TASK DESCRIPTION =>
All lines from the first line of the material up to and including the line with "Purchase now (707, 53)" must be copied exactly, and no others.

======== DATA FOR REVIEW ========

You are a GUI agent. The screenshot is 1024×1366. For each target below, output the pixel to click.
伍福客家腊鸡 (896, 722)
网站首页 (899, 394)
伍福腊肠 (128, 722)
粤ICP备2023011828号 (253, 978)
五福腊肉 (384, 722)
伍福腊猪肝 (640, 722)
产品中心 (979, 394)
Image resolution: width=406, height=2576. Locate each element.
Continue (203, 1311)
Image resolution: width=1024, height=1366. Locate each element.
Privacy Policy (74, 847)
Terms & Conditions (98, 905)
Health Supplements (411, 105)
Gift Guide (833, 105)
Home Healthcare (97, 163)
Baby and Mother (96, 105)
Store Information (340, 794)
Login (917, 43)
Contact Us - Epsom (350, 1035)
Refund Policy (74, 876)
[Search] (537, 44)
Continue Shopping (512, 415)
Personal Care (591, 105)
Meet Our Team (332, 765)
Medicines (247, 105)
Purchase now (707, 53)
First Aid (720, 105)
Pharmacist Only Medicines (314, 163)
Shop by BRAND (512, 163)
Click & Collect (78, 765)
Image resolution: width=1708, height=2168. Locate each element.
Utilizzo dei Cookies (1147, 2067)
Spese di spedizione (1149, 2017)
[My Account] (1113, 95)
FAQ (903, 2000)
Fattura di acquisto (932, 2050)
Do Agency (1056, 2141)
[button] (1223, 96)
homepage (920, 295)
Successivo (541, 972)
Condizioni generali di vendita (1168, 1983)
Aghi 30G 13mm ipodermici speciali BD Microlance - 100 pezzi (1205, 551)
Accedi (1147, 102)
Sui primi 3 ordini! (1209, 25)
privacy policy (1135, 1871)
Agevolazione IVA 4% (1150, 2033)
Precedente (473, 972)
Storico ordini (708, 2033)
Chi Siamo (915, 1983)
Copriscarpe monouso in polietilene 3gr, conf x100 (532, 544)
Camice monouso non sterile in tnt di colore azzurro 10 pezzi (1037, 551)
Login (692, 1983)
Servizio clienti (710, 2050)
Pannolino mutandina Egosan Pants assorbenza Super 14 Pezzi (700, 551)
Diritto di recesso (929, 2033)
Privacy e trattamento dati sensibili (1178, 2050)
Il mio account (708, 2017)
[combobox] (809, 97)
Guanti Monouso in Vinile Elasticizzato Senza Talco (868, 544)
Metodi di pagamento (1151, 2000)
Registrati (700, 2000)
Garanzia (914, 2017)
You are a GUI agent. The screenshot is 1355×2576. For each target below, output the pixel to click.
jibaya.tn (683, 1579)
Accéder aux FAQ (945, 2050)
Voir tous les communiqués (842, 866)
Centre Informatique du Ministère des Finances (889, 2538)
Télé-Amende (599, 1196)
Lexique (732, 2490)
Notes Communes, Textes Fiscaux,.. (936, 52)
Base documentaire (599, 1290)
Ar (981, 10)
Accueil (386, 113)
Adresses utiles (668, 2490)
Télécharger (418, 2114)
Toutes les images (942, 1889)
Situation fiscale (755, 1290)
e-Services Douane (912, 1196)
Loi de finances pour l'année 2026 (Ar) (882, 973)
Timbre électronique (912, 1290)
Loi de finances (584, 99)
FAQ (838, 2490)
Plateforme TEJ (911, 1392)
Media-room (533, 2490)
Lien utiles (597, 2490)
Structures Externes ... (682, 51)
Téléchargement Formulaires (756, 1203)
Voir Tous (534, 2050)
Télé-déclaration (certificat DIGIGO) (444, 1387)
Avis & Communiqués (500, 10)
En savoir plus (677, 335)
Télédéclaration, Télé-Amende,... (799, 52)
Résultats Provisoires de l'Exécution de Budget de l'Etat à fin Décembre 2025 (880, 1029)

========

ANSWER BOX =>
You are a GUI agent. The screenshot is 1024×1366. For each target below, output the pixel to click.
伍福客家腊鸡 (896, 722)
网站首页 (899, 394)
伍福腊肠 (128, 722)
粤ICP备2023011828号 (253, 978)
五福腊肉 (384, 722)
伍福腊猪肝 (640, 722)
产品中心 (979, 394)
Image resolution: width=406, height=2576. Locate each element.
Continue (203, 1311)
Image resolution: width=1024, height=1366. Locate each element.
Privacy Policy (74, 847)
Terms & Conditions (98, 905)
Health Supplements (411, 105)
Gift Guide (833, 105)
Home Healthcare (97, 163)
Baby and Mother (96, 105)
Store Information (340, 794)
Login (917, 43)
Contact Us - Epsom (350, 1035)
Refund Policy (74, 876)
[Search] (537, 44)
Continue Shopping (512, 415)
Personal Care (591, 105)
Meet Our Team (332, 765)
Medicines (247, 105)
Purchase now (707, 53)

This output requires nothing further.